Per questa via dovevano trovare applicazione diretta l’articolo 3 -bis del d.l. 384 del 1992, che stabilisce che per gli iscritti alla gestione commercianti l’ammontare del contributo annuo dovuto è rapportato alla totalità dei redditi di impresa denunciati, ai fini Irpef, per l’anno al quale i contributi si
riferiscono, e l’art. 6, comma terzo, del d.P.R. 917/1986 che stabilisce come i redditi delle società in nome collettivo e in accomandita semplice, da qualsiasi fonte provengano e quale che sia l’oggetto sociale, sono sempre considerati redditi d ‘ impresa.
La Corte di Appello non ha fatto corretta applicazione degli indici normativi richiamati e nemmeno ha considerato i precedenti di questa Corte dettati in fattispecie analoghe alla presente, in cui si trattava di soggetti già iscritti, ad altro titolo, alla gestione commercianti e di redditi derivanti a diverso titolo dalla partecipazione societaria, sovente proprio per il caso di partecipazioni a società immobiliari.
Detti precedenti compongono un orientamento favorevole all ‘ assoggettabilità a contribuzione dei redditi analoghi a quelli in discussione.
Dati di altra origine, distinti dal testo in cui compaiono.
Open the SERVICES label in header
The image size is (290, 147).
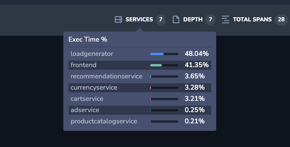tap(139, 20)
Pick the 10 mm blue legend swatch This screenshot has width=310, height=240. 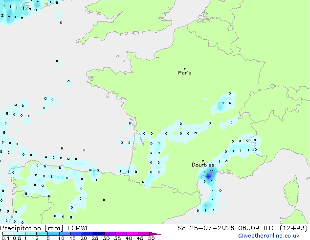click(x=65, y=234)
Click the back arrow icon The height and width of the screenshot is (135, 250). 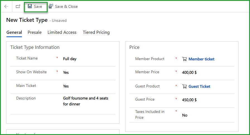click(6, 6)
In tal senso si veda Cass. 15/02/2022, n. 4890 che, a sua volta citando precedenti conformi, recita: «parte ricorrente assume che il reddito percepito in conseguenza della sua partecipazione alla società in nome collettivo non debba essere valorizzato ai fini della determinazione della misura della contribuzione a percentuale dalla stessa dovuta per il triennio di causa; la presente controversia concerne, dunque, la determinazione della base imponibile contributiva; ciò è quanto opportunamente ribadisce la sentenza gravata (p.7), ove, nel sostenere le proprie argomentazioni, basate sull’esegesi delle norme positive applicabili, la Corte di merito rileva che “Ciò che viene in rilievo nel giudizio de quo non è l’an della contribuzione, essendo la ricorrente già iscritta alla gestione artigiani, bensì il quantum, id est la base imponibile del contributo annuo dovuto dagli iscritti alle gestioni previdenziali degli artigiani e degli esercenti attività commerciali”; così correttamente inquadrato l’oggetto del
contenzioso, la Corte territoriale ha applicato il principio secondo cui “Ai fini della determinazione dei contributi dovuti dagli artigiani ed esercenti attività commerciali, vanno computati anche i redditi percepiti in qualità di socio accomandante, ai sensi degli artt. 3 bis del d.l. n. 384 del 1992, conv. con modif. in L. n. 438 del 1992, e 6, comma 3, del d.P.R. n. 917 del 1986, la cui interpretazione letterale e sistematica, avallata anche dalla Corte Cost. (sentenza 7 novembre 2001 n. 354), conduce ad includere nella base imponibile la totalità dei redditi d’impresa, fra i quali vanno considerati anche quelli delle società in accomandita semplice’ (Cass. n. 29779 del 2017)».
Dalle considerazioni che precedono discende la fondatezza del ricorso e la cassazione della sentenza impugnata con rinvio alla Corte di Appello indicata in dispositivo, anche per le spese del giudizio di legittimità.
P.Q.M.
La Corte accoglie il ricorso; cassa la sentenza impugnata e rinvia alla Corte di Appello di Perugia, in diversa composizione, cui è demandata anche la liquidazione delle spese del giudizio di legittimità.
Così deciso, in Roma, nella camera di consiglio del 14 novembre 2025.